Percent observer p o agreement was generally better for the two-tier MDACC than the three-tier staging schemes. Though we cannot exclude better agreement by chance alone, improvement with the two-tier scheme might possibly reflect the dualistic nature of ovarian cancer. Contemporary clinicopathologic and molecular models implicate two main carcinogenic pathways by type I (low grade) or type II (high grade) [17]. Type I low grade cancers are believed to arise through a stepwise sequence from adenoma to borderline tumor to invasive cancer and are associated with oncogenic mutations that impact cell proliferation (KRAS and/or BRAF) [3, 32]. Type II high grade tumors constitute the majority of invasive ovarian cancers in the general population and typically show molecular changes that are associated with genetic instability [10, 11].
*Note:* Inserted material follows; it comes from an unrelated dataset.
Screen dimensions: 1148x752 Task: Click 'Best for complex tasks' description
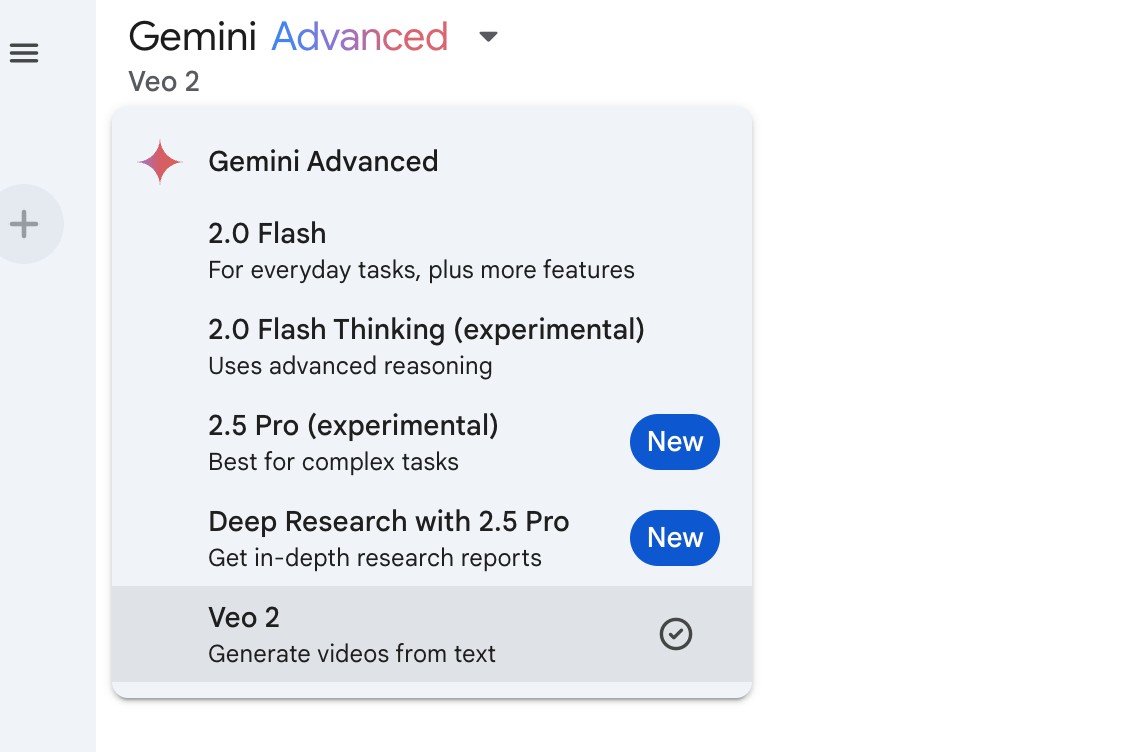(x=333, y=461)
In sum, grade agreement was fair to moderate between SEER and two independent gynecological pathologists. Agreement improved with higher grade, a two-tier grading scheme for serous tumors, and when restricted to tumors that were re-classified as invasive by the study pathologist. Additionally, grade also was not a robust independent predictor of survival. Consequently, though molecular studies and individual clinical outcomes differ by grade, recorded grade in SEER should be used with caution and may not be a reliable metric for population-based cancer epidemiology. Nonetheless, given the compelling molecular evidence for type I and II ovarian cancers, the results of this study suggest that epidemiologists may need to supplement the microscopic assessment of grade for ovarian cancer with additional biological information such as protein and/or gene expression profiles similar to “genomic grade” for breast cancer [33, 34].